The Nigerian Medical Association (NMA), Kwara Chapter, has said that Artificial Intelligence (AI) should serve as a complement to human expertise in healthcare and not as a replacement.
Prof. Abdulrahman Afolabi, Chairman of NMA-Kwara, stated this on Monday in Ilorin during a press conference marking the 2025 Physicians’ Week.
The theme of this year’s celebration is “Healthcare as a Value Chain: Building Efficiency from Policy to Patient,” with a sub-theme titled “AI, Ethics and the Physician’s Role in Modern Healthcare.”
Afolabi, represented by the Acting Chairman, Dr. Ayinde Musa, said no algorithm could replicate the compassion, moral reasoning, and trust that define the physician-patient relationship.
“Physicians must be active participants in shaping this transformation, not passive observers. We must ensure that technology serves humanity, not the other way round,” he said.

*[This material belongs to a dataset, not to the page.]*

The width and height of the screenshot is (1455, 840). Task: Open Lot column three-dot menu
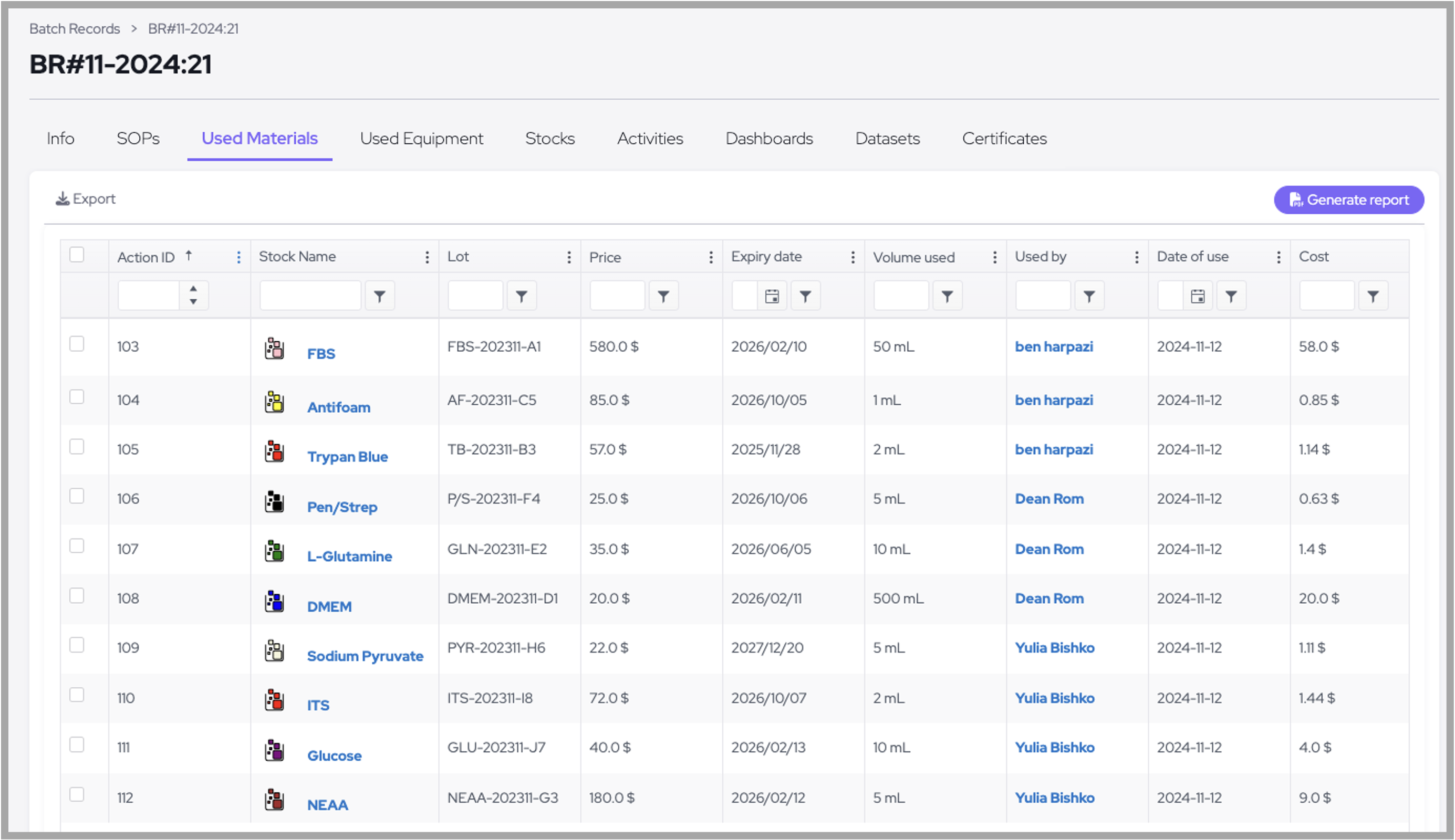[x=569, y=257]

While acknowledging the potential of AI to improve efficiency and accessibility, Afolabi said the innovations also raise deep ethical concerns.

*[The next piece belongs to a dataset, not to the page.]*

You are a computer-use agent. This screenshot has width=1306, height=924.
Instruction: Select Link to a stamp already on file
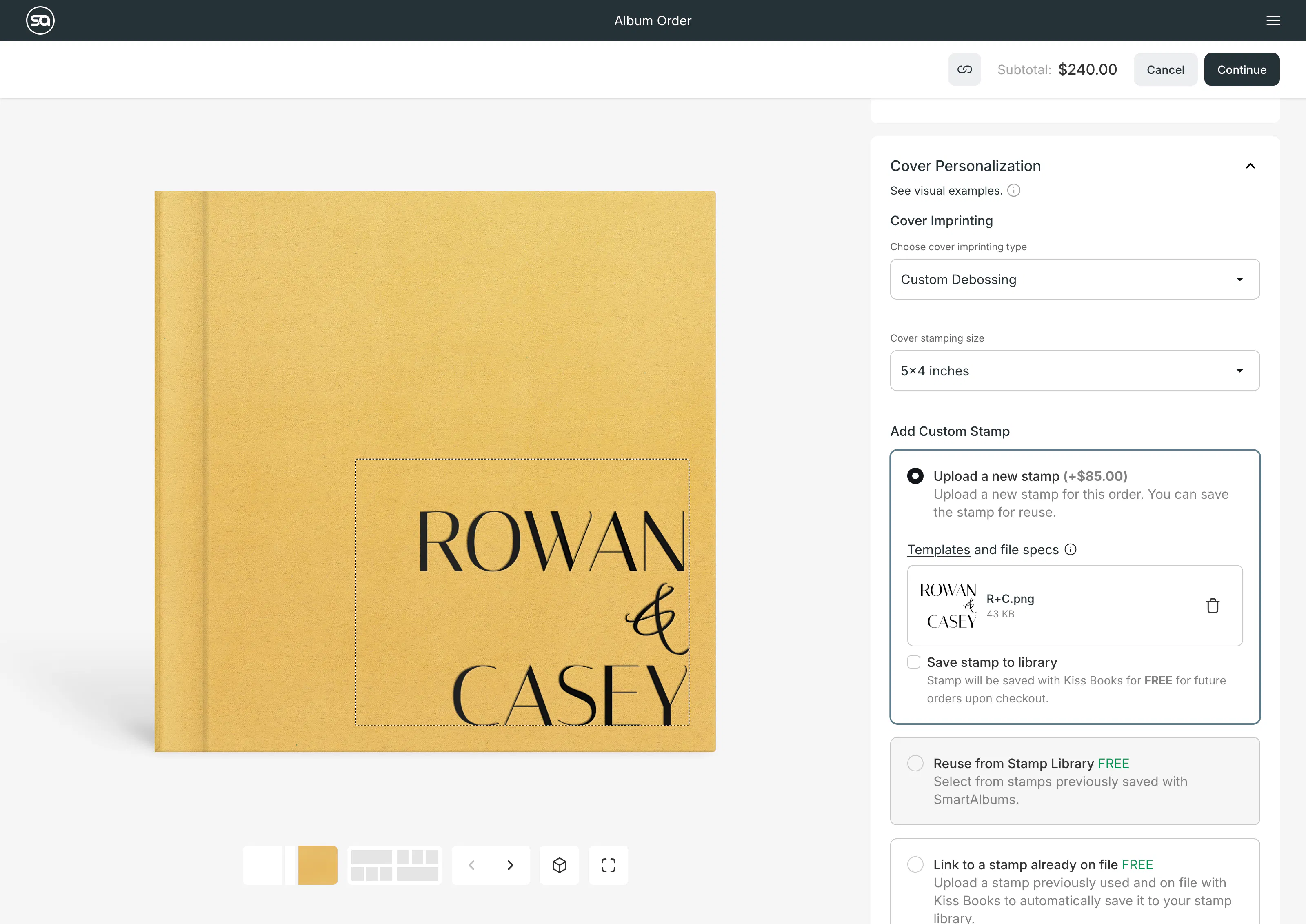tap(915, 864)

He emphasized that effective healthcare delivery begins with sound policy formulation and extends through resource allocation, infrastructure development, workforce training, logistics, and patient outcomes.
“When one link in the chain is weak—whether through poor policy implementation, inadequate funding, lack of equipment, or workforce shortages—the entire system suffers,” he said.
Afolabi noted that Nigeria’s health sector continues to grapple with multiple challenges, including inadequate financing, inconsistent policies, shortage and migration of healthcare professionals, poor primary healthcare infrastructure, and weak referral systems.
“To build efficiency, we must adopt a system-thinking approach that aligns policy, practice, and patient-centred outcomes,” he added.
He urged policymakers to engage practitioners in decision-making and advised medical professionals to uphold standards and ethics in their practice.
“Patients must have equitable access to quality care. Efficiency in healthcare is not about speed alone, but about delivering the right care, at the right time, by the right team, using the right resources,” Afolabi said.
Activities lined up for the 2025 Physicians’ Week include visits to motherless babies’ homes and school outreach programmes tagged “Young Doctors’ Day,” aimed at sensitizing students about careers in the medical field.